Se ci sentiamo tremendamente soli, forse siamo noi che non vogliamo nessuno vicino a noi. Se talvolta gli altri non ci amano, forse è perché siamo noi che non vogliamo farci amare! Investire nel nostro orgoglio non ci ripaga mai.

Se poi ci guardiamo allo specchio dell’anima, può succedere di vederci completamente nudi, indifesi, di vederci cioè realmente per quelli che siamo, al di là di tutte le maschere e i camuffamenti con cui ci travisiamo, e ci assale un senso di rifiuto per noi stessi. Non ci vorremmo così; ci vorremmo diversi; ci vorremmo migliori; vorremmo non vivere certe esperienze, non seguire certe iniziative.

È difficile, ma dobbiamo accettarci così, capire che dobbiamo fare i conti con la nostra fragilità, che possiamo spiritualmente ammalarci e avere bisogno di aiuto; che in questi casi dobbiamo ricorrere a qualche “medico”, che illumini le nostre ombre: sì, perché quando il nostro cuore si irrigidisce, quando si rifiuta ad aprirsi, abbiamo bisogno di un “medico”; quando la nostra mente insiste nella ripetizione maniacale di certi schemi, allora abbiamo bisogno di un “medico”; quando la nostra anima non riesce più a vivere, a gioire, a stupirsi, abbiamo bisogno di un “medico”; quando la nostra coscienza fa fatica a perdonarci, soprattutto allora abbiamo bisogno di un “medico”. Non possiamo vivere prescindendo da Dio e di risolvere tutto da soli. Non possiamo pensare di essere onnipotenti e di bastare a noi stessi. Non possiamo essere così stupidi da pensare di non aver alcun bisogno di Dio.
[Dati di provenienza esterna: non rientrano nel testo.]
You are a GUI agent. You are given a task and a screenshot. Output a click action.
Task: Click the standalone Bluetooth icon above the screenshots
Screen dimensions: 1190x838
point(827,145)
È una faccenda seria: perché alla fine dei tempi, davanti a Cristo, Re dell’universo, dovremo dare spiegazioni sulle nostre scelte, sulle nostre decisioni, sull’intera nostra vita.
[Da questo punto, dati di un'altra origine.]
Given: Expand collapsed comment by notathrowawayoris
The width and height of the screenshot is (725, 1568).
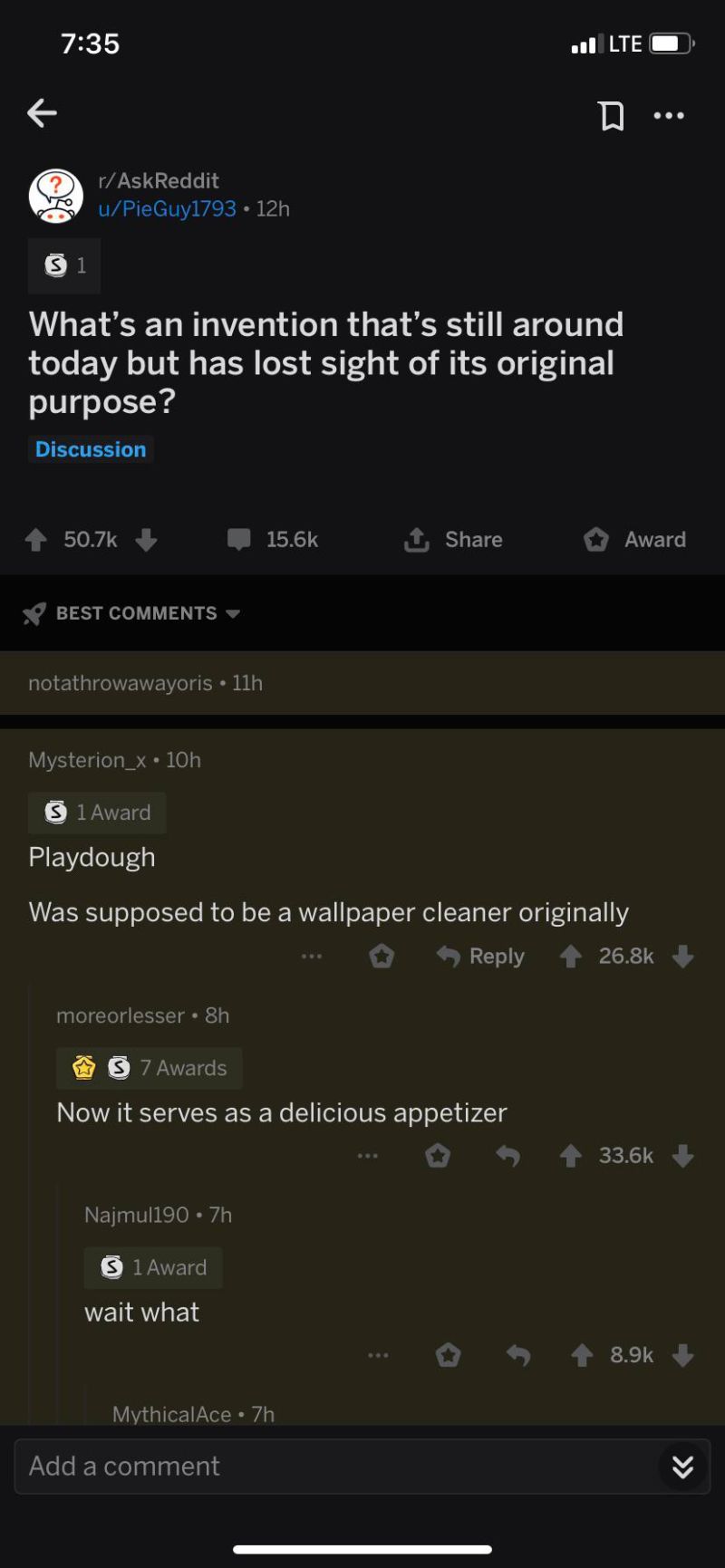Looking at the screenshot, I should 362,683.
Con quale risultato definitivo? “I maledetti al supplizio eterno, i giusti alla vita eterna!”Non c’è alternativa.

Mettiamo allora da parte la nostra bella “agendina” su cui annotiamo puntigliosamente le ore di preghiera, le messe, le confessioni, le opere buone, i sacrifici fatti con cristiana rassegnazione; nonché tutte le eventuali giustificazioni, qualora Dio fosse più esigente di quanto ci è stato detto. Mettiamo da parte tutti i nostri bei discorsetti. Perché il Signore ci chiederà soltanto se lo avremo riconosciuto nel povero, nel debole, nell'affamato, nell'anziano abbandonato, nel parente scomodo. Abbiamo capito bene: l’esame finale sarà tutto sulla carità: se cioè abbiamo dispensato amore, e con che “cuore” l’abbiamo fatto.
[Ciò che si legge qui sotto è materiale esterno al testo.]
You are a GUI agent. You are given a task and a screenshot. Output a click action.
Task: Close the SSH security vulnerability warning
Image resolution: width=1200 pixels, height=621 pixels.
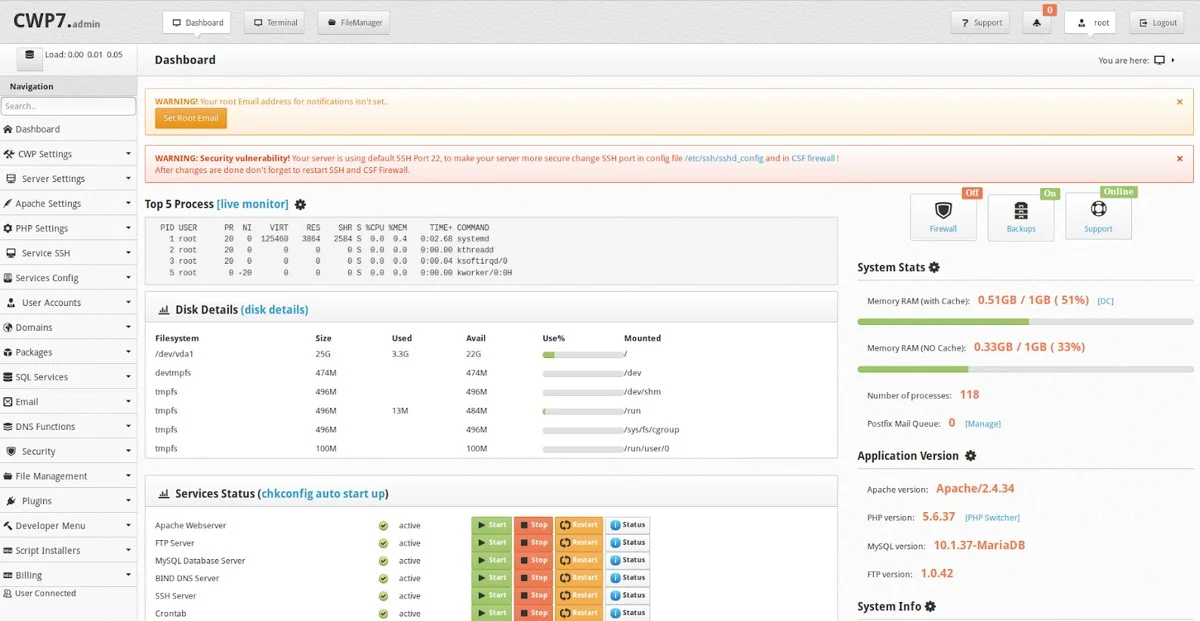[x=1179, y=159]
La nostra messa domenicale, non può, non deve, a questo punto, esaurirsi in Chiesa: deve continuare fuori, nella vita quotidiana. Perché solo così la preghiera, l'eucarestia, la confessione, diventano strumenti di comunione e di amore con e per Cristo e tra di noi; solo così potremo fare della nostra vita il luogo della carità. Nel lavoro, nello studio, a scuola o all’università, nei lavori di casa o in ufficio, per strada, a piedi o in macchina: è qui che noi ci salveremo. Ma solo, e sottolineo solo, se sapremo portare il nostro amore dall’interno all’esterno, dal vicino al lontano, se sapremo riconoscere il volto di Cristo nel volto di chi incontriamo ogni giorno.

Viviamo così e non preoccupiamoci d’altro. Ma viviamo così da subito, immediatamente; perché in quel giorno, che arriverà all’improvviso, non avremo più tempo per far nulla, “actum est”, tutto sarà già compiuto: e solo se avremo amato Dio veramente, se saremo diventati trasparenza della sua misericordia, testimoni credibili del suo amore, verremo accolti tra le braccia di Cristo, nostro Re e Signore. Amen.